M. [C] justifie également de préjudices financiers, n'ayant pu bénéficier ni d'une prise en charge par la mutuelle cadre qui lui permettait un maintien du salaire à 100% ni de la portabilité de cette mutuelle après la rupture du contrat de travail .
En outre, il a sollicité des informations sur ces différents points auprès de son employeur, dans un premier courrier du 11 septembre 2018, dans lequel il rappelait avoir réclamé à deux reprises son bulletin de paie du mois d'août 2018 qui ne lui a été transmis que le 5 septembre 2018 et avoir perçu sans raison un acompte de 1.230 euros en août 2018 sur son salaire du mois de juillet. Il produit copie des bulletins qui en attestent.

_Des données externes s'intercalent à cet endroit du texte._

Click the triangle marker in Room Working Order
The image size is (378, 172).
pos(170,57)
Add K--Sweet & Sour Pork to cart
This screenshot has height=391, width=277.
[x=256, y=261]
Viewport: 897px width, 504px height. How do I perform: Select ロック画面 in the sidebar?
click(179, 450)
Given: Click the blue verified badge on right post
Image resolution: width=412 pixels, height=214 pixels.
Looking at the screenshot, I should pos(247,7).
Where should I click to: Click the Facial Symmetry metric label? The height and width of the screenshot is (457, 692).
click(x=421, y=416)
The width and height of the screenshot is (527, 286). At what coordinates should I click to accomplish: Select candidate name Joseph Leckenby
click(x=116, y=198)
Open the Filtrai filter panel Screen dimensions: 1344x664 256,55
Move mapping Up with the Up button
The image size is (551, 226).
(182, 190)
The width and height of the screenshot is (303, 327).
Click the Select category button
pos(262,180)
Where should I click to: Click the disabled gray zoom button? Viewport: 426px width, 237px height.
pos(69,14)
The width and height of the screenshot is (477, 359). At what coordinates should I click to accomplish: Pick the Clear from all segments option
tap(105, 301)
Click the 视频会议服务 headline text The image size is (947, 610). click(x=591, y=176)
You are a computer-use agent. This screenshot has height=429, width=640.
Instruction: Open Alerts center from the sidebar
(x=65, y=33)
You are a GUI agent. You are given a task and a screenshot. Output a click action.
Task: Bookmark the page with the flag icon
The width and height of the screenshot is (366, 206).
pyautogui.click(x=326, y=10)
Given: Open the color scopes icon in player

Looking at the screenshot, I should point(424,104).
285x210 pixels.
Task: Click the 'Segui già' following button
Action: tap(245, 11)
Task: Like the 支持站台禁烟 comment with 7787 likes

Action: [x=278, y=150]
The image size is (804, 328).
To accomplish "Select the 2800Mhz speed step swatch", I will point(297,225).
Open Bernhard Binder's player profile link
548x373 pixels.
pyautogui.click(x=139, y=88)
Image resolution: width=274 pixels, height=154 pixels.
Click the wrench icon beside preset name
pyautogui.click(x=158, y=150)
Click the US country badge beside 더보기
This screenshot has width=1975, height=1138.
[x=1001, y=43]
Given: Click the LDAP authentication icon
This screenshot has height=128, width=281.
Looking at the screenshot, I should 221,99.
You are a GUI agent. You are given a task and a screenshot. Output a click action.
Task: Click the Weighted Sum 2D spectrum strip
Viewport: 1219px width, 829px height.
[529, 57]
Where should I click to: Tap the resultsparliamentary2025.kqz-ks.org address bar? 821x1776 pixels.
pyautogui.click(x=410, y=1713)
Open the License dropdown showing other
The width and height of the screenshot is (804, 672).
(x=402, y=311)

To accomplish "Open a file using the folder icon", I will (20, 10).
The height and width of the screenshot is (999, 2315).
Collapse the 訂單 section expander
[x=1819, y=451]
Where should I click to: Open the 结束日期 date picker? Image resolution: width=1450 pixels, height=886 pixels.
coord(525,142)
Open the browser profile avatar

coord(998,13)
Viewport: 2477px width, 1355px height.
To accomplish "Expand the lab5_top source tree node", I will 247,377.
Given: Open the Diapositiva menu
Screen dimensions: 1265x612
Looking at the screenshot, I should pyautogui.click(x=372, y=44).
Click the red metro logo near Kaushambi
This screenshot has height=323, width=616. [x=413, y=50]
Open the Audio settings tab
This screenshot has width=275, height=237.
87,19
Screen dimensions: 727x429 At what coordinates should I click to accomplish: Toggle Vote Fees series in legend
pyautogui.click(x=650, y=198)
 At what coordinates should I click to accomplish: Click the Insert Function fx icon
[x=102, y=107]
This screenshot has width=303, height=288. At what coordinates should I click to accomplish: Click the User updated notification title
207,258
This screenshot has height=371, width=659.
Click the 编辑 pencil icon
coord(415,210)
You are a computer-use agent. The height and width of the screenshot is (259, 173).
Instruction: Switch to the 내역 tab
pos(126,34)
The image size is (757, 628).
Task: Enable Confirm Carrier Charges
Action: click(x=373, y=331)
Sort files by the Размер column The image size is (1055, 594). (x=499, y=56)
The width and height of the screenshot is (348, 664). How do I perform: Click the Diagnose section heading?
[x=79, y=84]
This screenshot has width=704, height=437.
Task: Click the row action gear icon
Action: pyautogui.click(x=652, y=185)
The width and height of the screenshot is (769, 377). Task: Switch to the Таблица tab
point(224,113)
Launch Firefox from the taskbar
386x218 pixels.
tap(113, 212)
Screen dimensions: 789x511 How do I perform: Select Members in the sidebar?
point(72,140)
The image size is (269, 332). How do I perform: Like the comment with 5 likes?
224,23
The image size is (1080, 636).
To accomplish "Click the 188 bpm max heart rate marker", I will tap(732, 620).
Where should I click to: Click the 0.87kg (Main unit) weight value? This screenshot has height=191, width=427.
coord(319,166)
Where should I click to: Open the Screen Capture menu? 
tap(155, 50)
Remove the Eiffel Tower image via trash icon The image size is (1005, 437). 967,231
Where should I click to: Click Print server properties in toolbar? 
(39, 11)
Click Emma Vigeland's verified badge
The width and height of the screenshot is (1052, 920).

En revanche, M. [C] ne produit aucun élément permettant d'attester de l'absence d'outils de travail et de tâches à partir du 9 juillet 2018, date à laquelle son contrat de travail a été transféré à la société RSA.
En réparation des préjudices subis par M. [C] du fait des manquements de la société à son obligation d'exécution du contrat prévue à l'article L. 1222-1 du code du travail, il lui sera alloué la somme de 5.000 euros.
Sur les intérêts
Il sera rappelé que les créances salariales portent intérêts au taux légal à compter de la réception par l'employeur de sa convocation devant le conseil de prud'hommes tandis que les créances indemnitaires portent intérêts au taux légal à compter de la notification de la décision en fixant tout à la fois le principe et le montant, tout en précisant que l'ouverture de la procédure collective a suspendu le cours des intérêts et donc toute capitalisation.
Sur les dépens et les frais irrépétibles
Les dépens seront mis à la charge de la liquidation de la société mais eu égard à la situation de celle-ci, il n'y a pas lieu de faire application des dispositions de l' article 700 du code de procédure civile.
La présente décision sera déclarée opposable à l'UNEDIC AGS CGEA de [Localité 2] dans les limites légales et réglementaires de sa garantie et du plafond applicable, à l'exclusion des dépens.
PAR CES MOTIFS,
La cour,
Confirme le jugement déféré sauf sur le quantum de l'indemnité pour licenciement nul et en ce qu'il a débouté M. [C] de sa demande au titre du manquement à l'exécution déloyale du contrat de travail,
Statuant à nouveau des chefs du jugement infirmé,
Fixe la créance de M. [C] au passif de la liquidation de la société RSA, représentée par la SELARL Philae en sa qualité de mandataire liquidateur, aux sommes de :
- 55.000 euros au titre des dommages et intérêts pour licenciement nul,
- 5.000 euros au titre du manquement à l'obligation d'exécution loyale du contrat de travail,
Dit que les créances salariales portent intérêts au taux légal à compter de la réception par l'employeur de sa convocation devant le conseil de prud'hommes tandis que les créances indemnitaires portent intérêts au taux légal à compter de la notification de la décision en fixant tout à la fois le principe et le montant, mais rappelle que l'ouverture de la procédure collective suspend le cours des intérêts et leur capitalisation,
Déclare le présent arrêt opposable à l'UNEDIC Délégation AGS CGEA de [Localité 2] dans les limites légales et réglementaires de sa garantie et du plafond applicable et à l'exclusion des dépens,
Dit n'y avoir lieu à l'application des dispositions de l'article 700 du code de procédure civile,
Dit que les dépens seront supportés par la liquidation judiciaire.
Signé par Sylvie Hylaire, présidente et par A.-Marie Lacour-Rivière, greffier, auquel la minute de la décision a été remise par le magistrat signataire.